---------- Recorded information ----------
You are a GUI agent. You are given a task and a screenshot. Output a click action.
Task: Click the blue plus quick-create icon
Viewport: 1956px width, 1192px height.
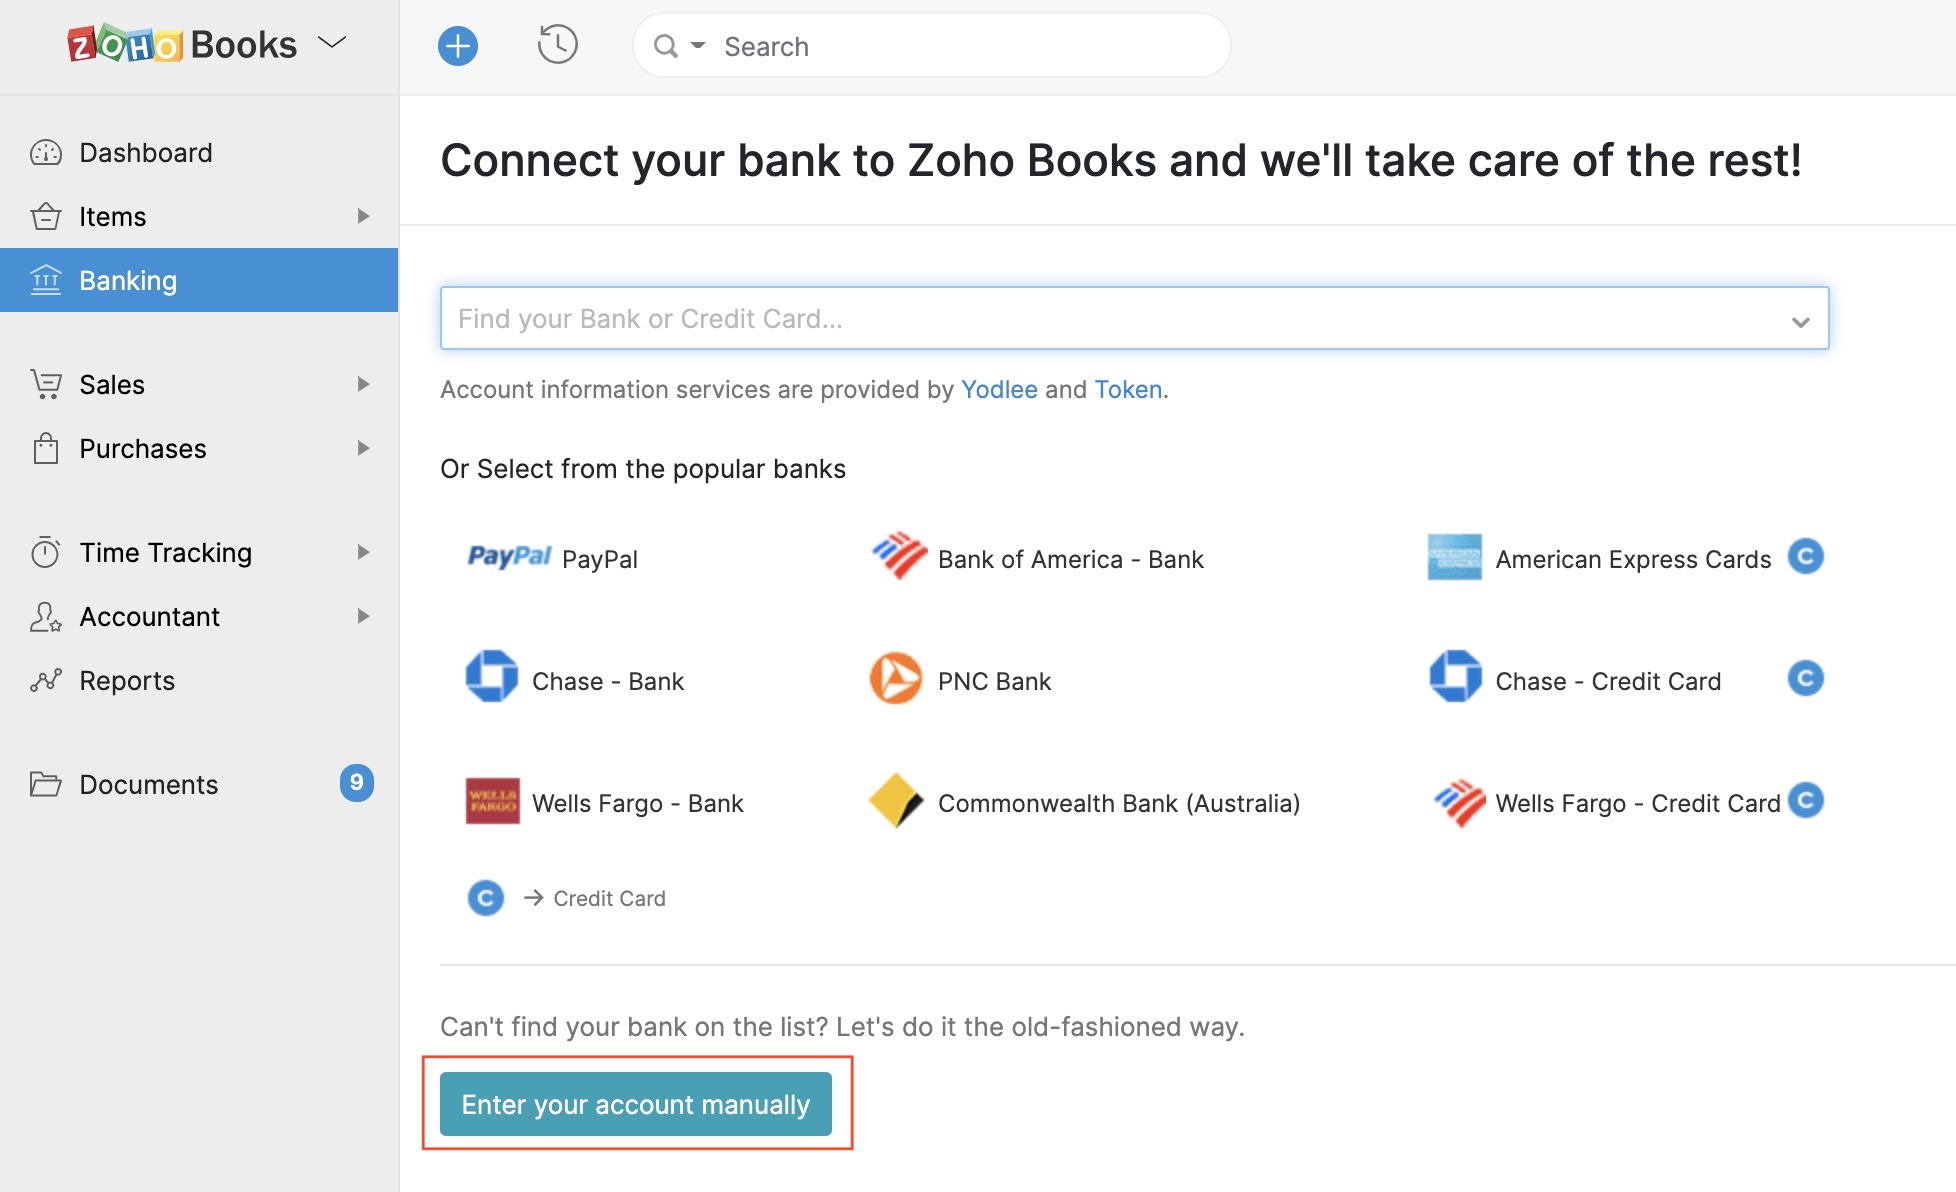[458, 45]
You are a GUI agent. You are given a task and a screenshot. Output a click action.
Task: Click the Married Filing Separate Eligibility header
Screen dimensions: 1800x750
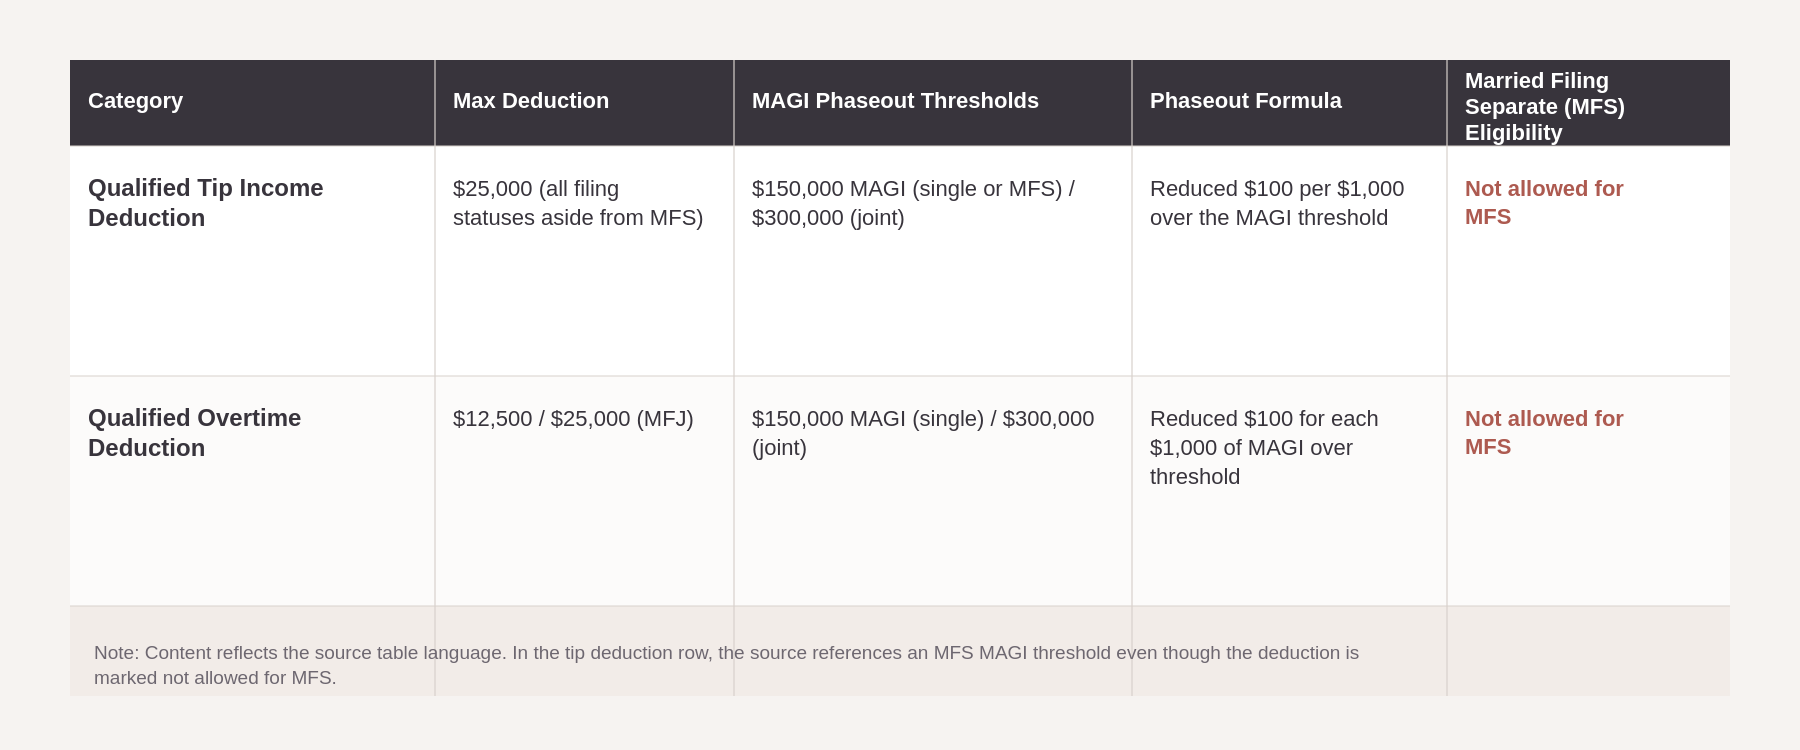coord(1544,106)
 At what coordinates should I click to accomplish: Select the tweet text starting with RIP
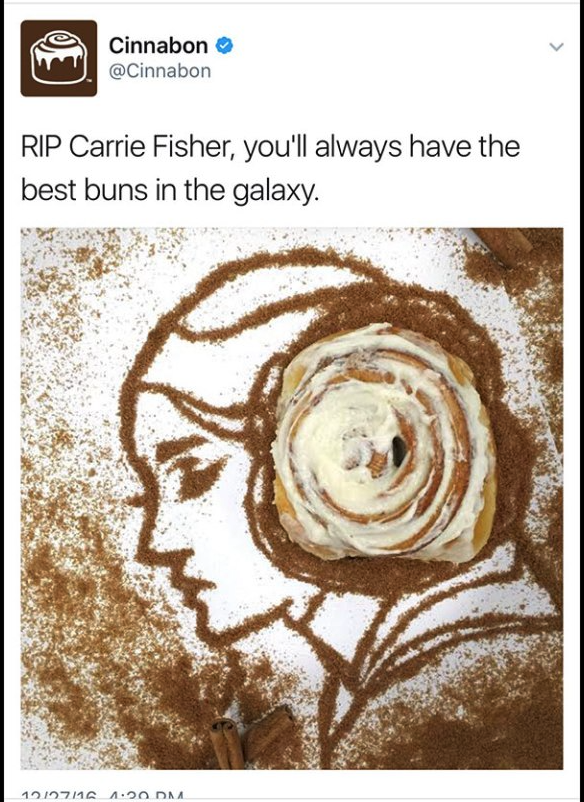click(271, 168)
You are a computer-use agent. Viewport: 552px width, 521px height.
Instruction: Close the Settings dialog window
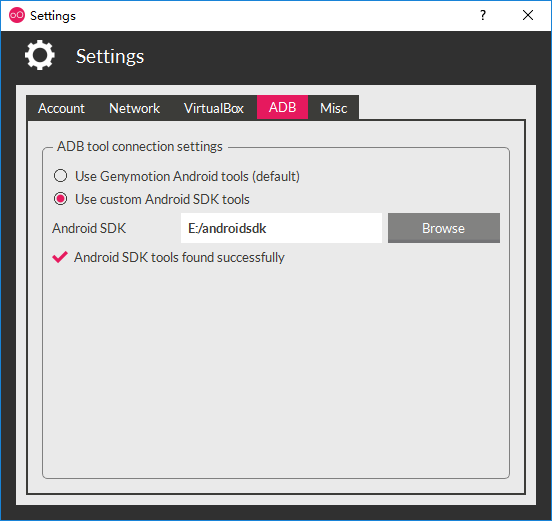tap(528, 15)
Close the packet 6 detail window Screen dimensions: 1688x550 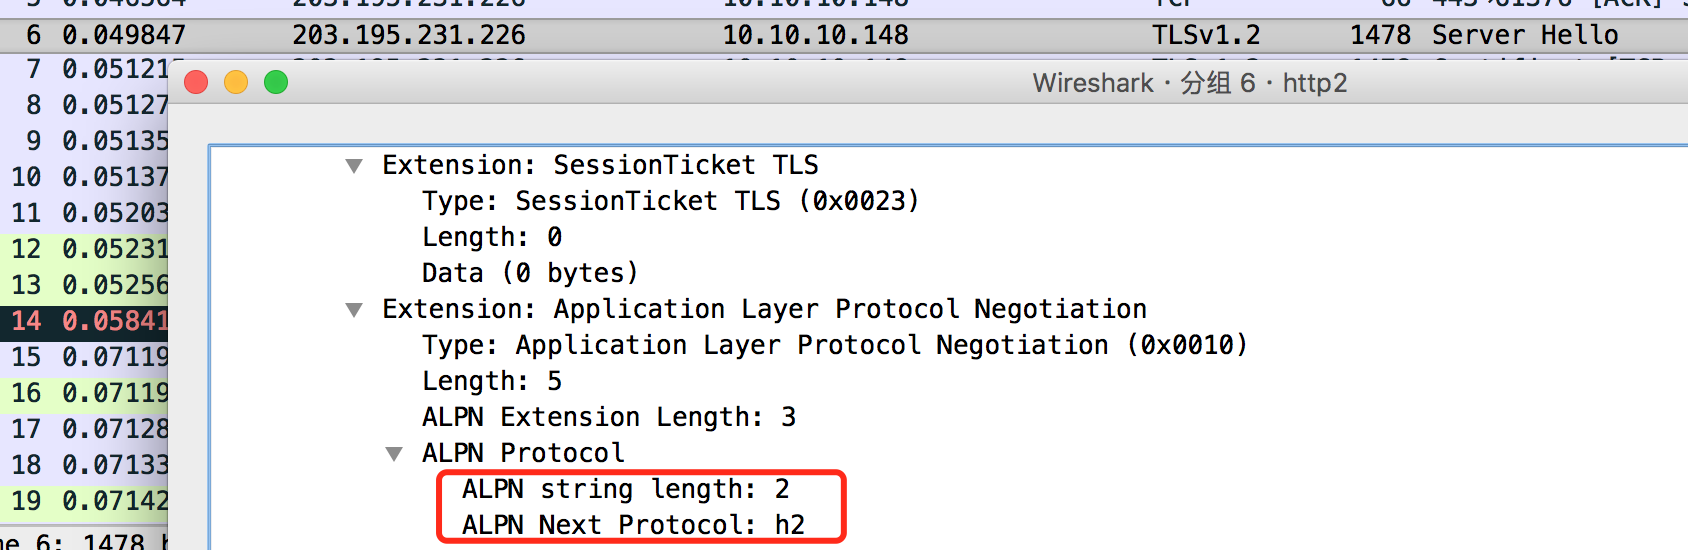pyautogui.click(x=196, y=82)
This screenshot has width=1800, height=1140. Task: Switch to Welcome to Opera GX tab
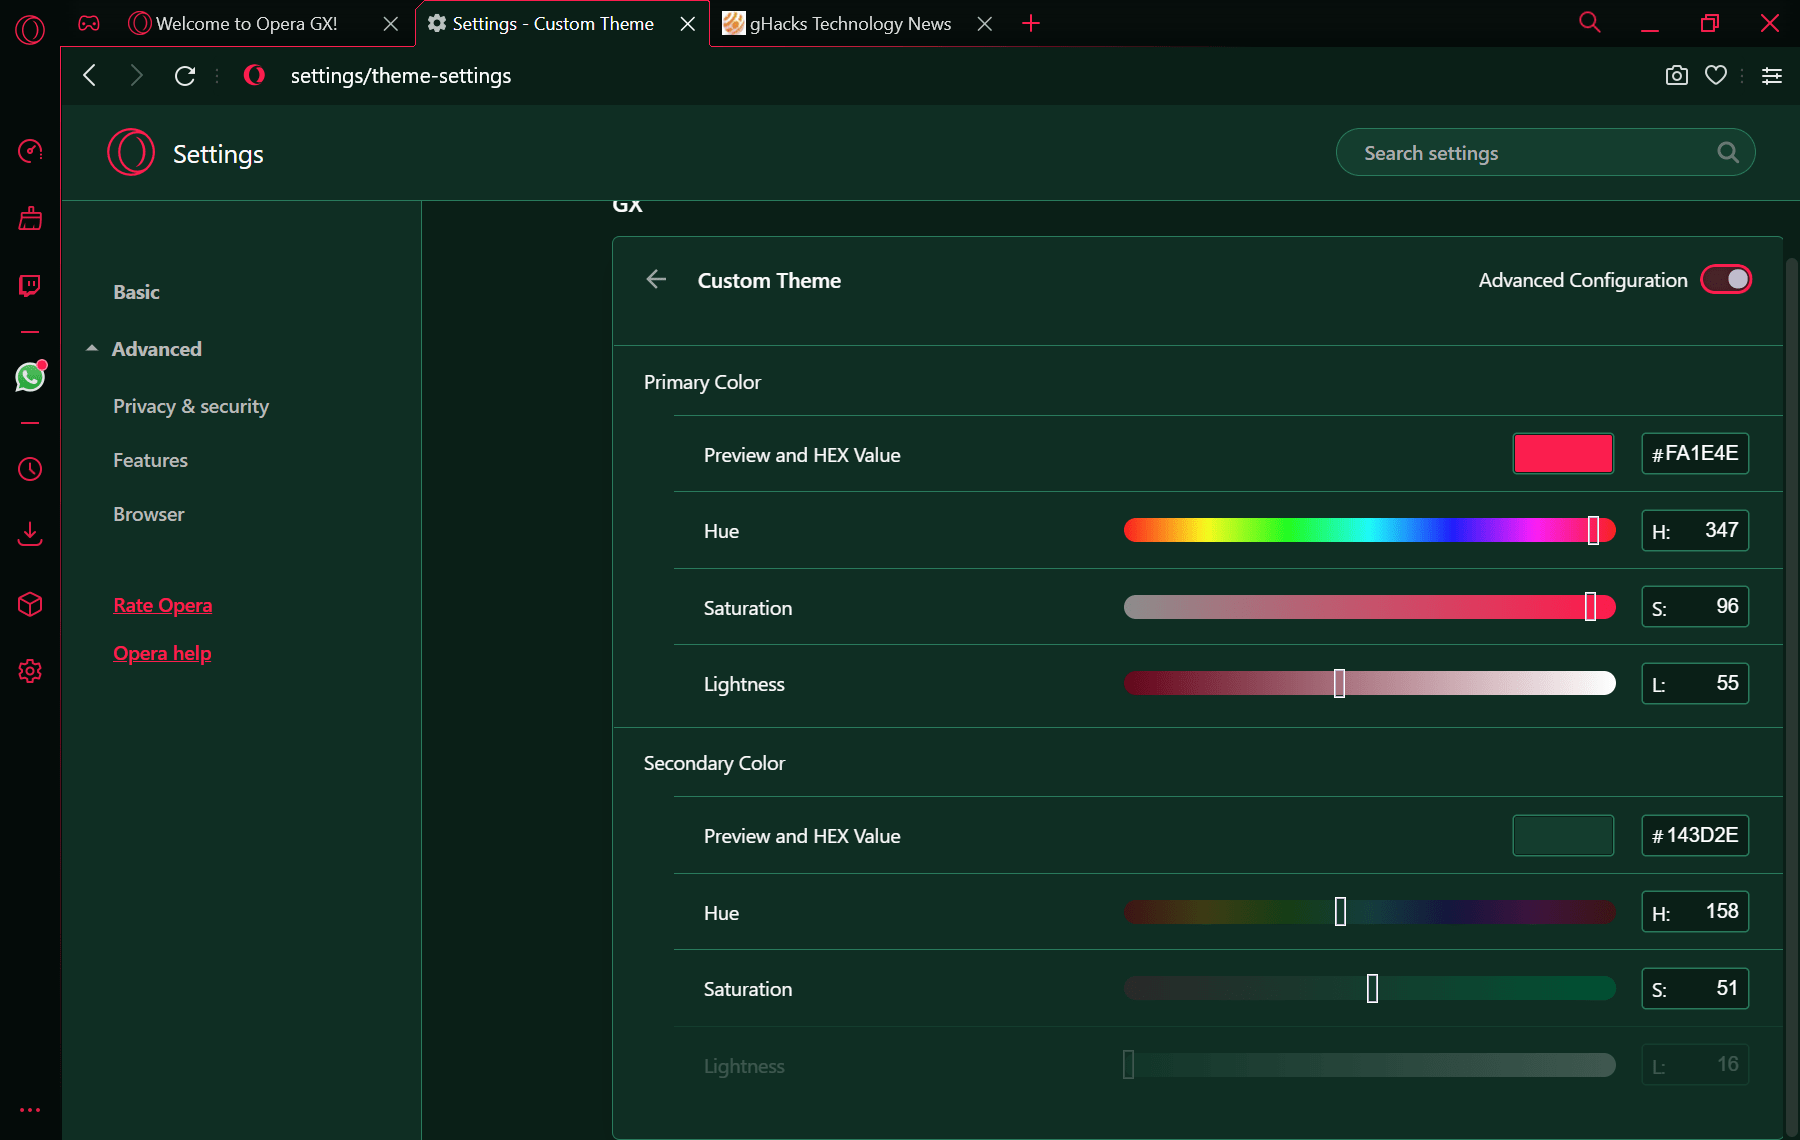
----------
Task directions —
Take the lines above from the top of the records through the one with "Task: Click the Married" and repeat them exactly, without any pictures.

Expected answer —
You are a GUI agent. You are given a task and a screenshot. Output a click action.
Task: Click the blue plus quick-create icon
Viewport: 1956px width, 1192px height.
[458, 45]
You are a GUI agent. You are given a task and a screenshot. Output a click action.
Task: Click the Married Filing Separate Eligibility header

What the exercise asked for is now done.